Answer these from the piece on understanding men:
1. How many years was the writer married to the same man?
2. What is the title of Carlos Cavallo's audio course?
3. What word did the writer's husband use to describe how the writer moved from one thing to another?

START Provided text

Wired differently? That’s a new thought for me! I knew men and women are different. Some ways are obvious and others are not. I have often thought a separate dictionary that gave the men’s definitions would be helpful. Although I was married to the same man for fifty years, I have to admit that there were times when I just didn’t understand him. In fact, he occasionally told me, “You just don’t understand…” He was right, I didn’t. As I talked with some of my men friends, I discovered they wished they could understand a woman. My women friends say the same, they wish they could understand a man.
Carlos Cavallo, a relationship expert, has published an audio course called “Understanding Men”, and I grabbed it up. He says says that “most women have it all wrong about men.”1 Talk about an attention-getter! Wow! He claims that his information is based on data he has gathered from his work with thousands of men and women over the last ten years. With his permission I am sharing some of his important advice because as I listened to what he was saying, I kept thinking, “I wish I had known this when my husband was alive!” I am sure other women will say the same when they hear what he says. I have italicized Cavallo’s quotes and then my comments follow.
#1. Cavallo: “Suppose your man has a good reason for what he does…? Suppose he is genetically programmed to act a certain way and cannot change his behavior…? Could this (knowledge) make a difference in your reactions to his behavior…? and would (this knowledge about men) make a difference in your relationship?” 2
I believe the answer to the above questions is “Yes, definitely!” Most of the arguments my husband and I had started with a misunderstanding. Then my feelings would get hurt because he was not doing or saying what I thought he should be doing or saying. I think had I understood more how men think, I would have been more patient with him and attempted to find out exactly what he meant. (add: Perhaps I could have said, “This is what I heard you say _______________. Is that what you meant?)
#2. Men are not wired to think about two or more things at the same time and are unable to multi-task.” 3
I never realized that men simply do not have this ability. I guess I just never thought about it because multi-tasking is second nature to me. Cavallo suggests that understanding this one concept would allow a woman to plan ahead so she can avoid interrupting him when his mind is occupied with something else. Knowing that a man simply cannot change back and forth from one thing to another like a woman can. Just knowing that it takes time and effort for a man to switch gears should allow a woman to be more patient with him. I remember my husband complained many times that he couldn’t keep up with me because I “flitted” from one thing to another too quickly. Is this what he was talking about? I wonder.

END Provided text
START Data for review

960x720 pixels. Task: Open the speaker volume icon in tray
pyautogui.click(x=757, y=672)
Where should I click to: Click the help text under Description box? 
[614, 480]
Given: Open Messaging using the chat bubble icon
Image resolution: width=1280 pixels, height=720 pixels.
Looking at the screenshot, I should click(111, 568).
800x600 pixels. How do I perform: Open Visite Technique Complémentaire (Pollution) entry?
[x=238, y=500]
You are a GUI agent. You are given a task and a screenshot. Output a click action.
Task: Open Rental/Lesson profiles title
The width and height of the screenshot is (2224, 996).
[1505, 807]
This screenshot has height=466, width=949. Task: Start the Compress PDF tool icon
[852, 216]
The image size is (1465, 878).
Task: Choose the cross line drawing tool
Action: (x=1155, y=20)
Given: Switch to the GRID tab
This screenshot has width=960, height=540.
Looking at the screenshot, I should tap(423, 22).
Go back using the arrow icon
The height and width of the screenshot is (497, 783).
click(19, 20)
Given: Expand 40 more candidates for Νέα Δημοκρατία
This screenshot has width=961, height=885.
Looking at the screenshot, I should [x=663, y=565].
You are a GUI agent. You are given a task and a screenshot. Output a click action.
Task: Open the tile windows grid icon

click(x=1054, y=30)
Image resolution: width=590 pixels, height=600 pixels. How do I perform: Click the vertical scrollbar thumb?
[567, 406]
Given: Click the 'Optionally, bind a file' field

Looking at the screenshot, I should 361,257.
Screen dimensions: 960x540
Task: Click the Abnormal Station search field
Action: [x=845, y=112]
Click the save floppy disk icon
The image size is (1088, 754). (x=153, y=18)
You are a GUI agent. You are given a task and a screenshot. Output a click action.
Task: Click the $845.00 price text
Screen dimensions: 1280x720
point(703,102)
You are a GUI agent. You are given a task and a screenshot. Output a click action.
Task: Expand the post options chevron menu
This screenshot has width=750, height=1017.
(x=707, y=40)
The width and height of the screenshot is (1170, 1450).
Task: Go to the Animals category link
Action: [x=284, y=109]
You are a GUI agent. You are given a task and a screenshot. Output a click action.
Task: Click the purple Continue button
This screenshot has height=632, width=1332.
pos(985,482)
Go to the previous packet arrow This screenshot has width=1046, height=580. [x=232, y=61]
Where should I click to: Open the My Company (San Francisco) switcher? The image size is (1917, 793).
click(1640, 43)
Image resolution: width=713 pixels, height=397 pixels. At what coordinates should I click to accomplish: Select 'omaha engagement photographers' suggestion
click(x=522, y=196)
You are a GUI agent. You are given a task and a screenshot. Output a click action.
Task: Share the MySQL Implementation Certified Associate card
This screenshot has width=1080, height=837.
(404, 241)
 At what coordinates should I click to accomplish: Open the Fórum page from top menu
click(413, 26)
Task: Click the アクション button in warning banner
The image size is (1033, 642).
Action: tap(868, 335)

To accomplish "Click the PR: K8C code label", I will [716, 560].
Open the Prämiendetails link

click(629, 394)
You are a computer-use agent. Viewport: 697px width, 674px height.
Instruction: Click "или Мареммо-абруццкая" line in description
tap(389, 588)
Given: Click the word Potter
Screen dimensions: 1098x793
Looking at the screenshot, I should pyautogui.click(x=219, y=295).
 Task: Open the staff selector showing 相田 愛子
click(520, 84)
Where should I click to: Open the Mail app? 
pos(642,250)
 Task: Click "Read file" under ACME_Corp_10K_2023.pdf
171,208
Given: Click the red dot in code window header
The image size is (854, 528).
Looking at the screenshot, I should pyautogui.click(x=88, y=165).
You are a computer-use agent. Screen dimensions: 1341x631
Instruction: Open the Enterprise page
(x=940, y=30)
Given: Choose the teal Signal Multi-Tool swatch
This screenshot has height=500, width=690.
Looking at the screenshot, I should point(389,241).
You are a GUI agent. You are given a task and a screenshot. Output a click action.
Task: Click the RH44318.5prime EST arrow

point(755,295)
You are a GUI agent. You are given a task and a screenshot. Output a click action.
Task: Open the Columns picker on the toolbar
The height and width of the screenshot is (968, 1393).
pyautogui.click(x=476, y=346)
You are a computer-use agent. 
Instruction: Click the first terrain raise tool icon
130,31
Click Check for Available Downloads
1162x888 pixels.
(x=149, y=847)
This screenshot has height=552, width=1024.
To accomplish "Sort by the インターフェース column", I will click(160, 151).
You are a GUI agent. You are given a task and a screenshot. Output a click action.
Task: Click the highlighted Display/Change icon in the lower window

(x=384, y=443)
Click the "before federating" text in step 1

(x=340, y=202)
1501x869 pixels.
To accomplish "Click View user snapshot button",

END Data for review

Response to this exercise
1. Fifty years.
2. "Understanding Men."
3. "Flitted."